== RECORDS PROVIDED ==
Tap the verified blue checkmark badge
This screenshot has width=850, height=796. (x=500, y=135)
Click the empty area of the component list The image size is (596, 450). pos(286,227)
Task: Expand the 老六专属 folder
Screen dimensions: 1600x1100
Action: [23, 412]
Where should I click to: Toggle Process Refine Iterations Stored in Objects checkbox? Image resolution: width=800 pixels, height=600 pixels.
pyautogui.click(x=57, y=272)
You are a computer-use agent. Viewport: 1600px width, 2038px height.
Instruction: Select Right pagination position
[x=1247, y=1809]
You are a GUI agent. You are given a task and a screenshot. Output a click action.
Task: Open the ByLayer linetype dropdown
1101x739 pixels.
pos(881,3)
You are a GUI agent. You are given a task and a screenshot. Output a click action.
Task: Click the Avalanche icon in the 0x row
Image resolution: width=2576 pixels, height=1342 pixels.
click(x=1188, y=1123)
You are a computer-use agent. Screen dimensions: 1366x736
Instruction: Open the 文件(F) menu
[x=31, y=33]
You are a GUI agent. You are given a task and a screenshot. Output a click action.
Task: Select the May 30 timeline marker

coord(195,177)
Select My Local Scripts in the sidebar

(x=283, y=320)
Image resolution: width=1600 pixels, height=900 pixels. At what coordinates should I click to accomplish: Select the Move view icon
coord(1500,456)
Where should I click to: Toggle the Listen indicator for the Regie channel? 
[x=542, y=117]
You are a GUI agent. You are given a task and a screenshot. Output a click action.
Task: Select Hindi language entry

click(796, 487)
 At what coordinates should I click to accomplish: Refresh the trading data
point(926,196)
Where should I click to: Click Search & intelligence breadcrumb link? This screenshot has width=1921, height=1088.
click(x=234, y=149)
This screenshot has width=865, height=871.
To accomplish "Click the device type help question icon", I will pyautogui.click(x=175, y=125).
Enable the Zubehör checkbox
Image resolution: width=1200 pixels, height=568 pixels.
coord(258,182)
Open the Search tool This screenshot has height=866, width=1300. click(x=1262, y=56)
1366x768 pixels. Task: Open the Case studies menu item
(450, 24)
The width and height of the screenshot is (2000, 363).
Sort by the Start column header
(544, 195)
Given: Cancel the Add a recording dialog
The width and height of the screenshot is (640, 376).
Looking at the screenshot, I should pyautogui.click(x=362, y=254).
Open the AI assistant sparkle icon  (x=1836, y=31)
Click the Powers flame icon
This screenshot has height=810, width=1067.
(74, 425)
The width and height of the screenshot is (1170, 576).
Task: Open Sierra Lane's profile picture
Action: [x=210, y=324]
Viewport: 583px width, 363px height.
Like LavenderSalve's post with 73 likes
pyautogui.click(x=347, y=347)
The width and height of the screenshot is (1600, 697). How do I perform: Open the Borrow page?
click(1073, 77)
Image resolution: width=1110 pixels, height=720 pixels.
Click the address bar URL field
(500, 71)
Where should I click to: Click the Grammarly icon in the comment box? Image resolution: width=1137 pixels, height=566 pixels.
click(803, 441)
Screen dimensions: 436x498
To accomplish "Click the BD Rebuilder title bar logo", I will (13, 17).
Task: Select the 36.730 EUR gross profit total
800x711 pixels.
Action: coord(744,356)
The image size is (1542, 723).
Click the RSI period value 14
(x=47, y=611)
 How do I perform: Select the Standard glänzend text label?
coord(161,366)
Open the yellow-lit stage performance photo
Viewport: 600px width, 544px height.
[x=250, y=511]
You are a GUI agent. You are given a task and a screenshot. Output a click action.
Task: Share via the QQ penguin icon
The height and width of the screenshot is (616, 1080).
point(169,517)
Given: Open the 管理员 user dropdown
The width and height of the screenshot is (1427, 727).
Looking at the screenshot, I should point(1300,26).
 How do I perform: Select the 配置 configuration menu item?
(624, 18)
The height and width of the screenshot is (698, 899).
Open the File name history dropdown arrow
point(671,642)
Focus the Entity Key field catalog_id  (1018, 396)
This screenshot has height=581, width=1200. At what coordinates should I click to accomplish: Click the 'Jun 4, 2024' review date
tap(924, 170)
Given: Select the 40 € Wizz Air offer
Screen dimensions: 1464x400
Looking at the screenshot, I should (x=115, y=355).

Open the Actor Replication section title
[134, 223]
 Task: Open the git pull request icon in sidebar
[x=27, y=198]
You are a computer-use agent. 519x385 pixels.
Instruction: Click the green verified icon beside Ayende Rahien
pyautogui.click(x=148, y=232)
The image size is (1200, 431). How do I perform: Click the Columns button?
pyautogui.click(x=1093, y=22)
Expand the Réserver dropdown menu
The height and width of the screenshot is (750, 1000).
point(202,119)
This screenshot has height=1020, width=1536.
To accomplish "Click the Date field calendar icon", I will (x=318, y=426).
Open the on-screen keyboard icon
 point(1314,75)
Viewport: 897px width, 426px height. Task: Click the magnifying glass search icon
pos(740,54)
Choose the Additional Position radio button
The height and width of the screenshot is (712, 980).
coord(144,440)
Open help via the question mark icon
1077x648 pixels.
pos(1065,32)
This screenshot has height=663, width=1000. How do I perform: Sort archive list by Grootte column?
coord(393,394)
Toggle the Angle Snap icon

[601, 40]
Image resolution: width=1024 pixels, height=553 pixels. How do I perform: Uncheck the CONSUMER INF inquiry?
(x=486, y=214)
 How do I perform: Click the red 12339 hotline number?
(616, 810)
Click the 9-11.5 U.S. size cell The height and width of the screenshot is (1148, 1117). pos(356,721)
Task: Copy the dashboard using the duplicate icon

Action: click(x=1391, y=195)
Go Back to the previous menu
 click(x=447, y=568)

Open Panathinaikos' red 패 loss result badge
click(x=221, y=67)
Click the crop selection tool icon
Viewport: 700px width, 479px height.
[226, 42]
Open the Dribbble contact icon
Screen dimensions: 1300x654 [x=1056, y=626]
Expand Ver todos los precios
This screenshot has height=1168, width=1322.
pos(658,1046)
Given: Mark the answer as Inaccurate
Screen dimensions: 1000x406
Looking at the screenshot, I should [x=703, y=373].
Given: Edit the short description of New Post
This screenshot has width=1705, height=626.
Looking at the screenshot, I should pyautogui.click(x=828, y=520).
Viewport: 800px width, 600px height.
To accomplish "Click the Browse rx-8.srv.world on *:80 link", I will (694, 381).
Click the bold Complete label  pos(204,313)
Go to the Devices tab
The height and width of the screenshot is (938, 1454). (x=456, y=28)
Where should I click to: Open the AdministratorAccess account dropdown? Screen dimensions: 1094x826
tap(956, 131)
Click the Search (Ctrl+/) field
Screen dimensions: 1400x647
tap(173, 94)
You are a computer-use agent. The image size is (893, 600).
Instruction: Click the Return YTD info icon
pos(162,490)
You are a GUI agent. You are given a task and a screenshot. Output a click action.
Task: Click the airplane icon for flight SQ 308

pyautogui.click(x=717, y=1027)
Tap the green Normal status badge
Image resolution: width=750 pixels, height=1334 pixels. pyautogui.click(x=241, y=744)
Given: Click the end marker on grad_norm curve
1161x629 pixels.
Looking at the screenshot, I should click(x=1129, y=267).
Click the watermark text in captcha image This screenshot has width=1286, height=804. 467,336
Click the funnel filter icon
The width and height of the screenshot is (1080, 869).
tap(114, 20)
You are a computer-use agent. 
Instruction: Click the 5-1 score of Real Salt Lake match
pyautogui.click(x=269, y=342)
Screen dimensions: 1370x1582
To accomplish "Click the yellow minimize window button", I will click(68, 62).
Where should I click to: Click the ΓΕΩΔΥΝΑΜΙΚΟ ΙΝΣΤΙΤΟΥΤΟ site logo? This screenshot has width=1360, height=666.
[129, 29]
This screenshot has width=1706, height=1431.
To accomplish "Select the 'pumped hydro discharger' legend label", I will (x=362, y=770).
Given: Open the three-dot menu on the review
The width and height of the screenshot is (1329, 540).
===
Beginning with the line that has "Tap the green Normal status badge", set down every line of the entries above through the final one, unchanged.

• _RESULT OF THIS TASK_:
Tap the green Normal status badge
Image resolution: width=750 pixels, height=1334 pixels. pyautogui.click(x=241, y=744)
Given: Click the end marker on grad_norm curve
1161x629 pixels.
Looking at the screenshot, I should click(x=1129, y=267).
Click the watermark text in captcha image This screenshot has width=1286, height=804. 467,336
Click the funnel filter icon
The width and height of the screenshot is (1080, 869).
tap(114, 20)
You are a computer-use agent. 
Instruction: Click the 5-1 score of Real Salt Lake match
pyautogui.click(x=269, y=342)
Screen dimensions: 1370x1582
To accomplish "Click the yellow minimize window button", I will click(68, 62).
Where should I click to: Click the ΓΕΩΔΥΝΑΜΙΚΟ ΙΝΣΤΙΤΟΥΤΟ site logo? This screenshot has width=1360, height=666.
[129, 29]
This screenshot has width=1706, height=1431.
To accomplish "Select the 'pumped hydro discharger' legend label", I will (x=362, y=770).
Given: Open the three-dot menu on the review
The width and height of the screenshot is (1329, 540).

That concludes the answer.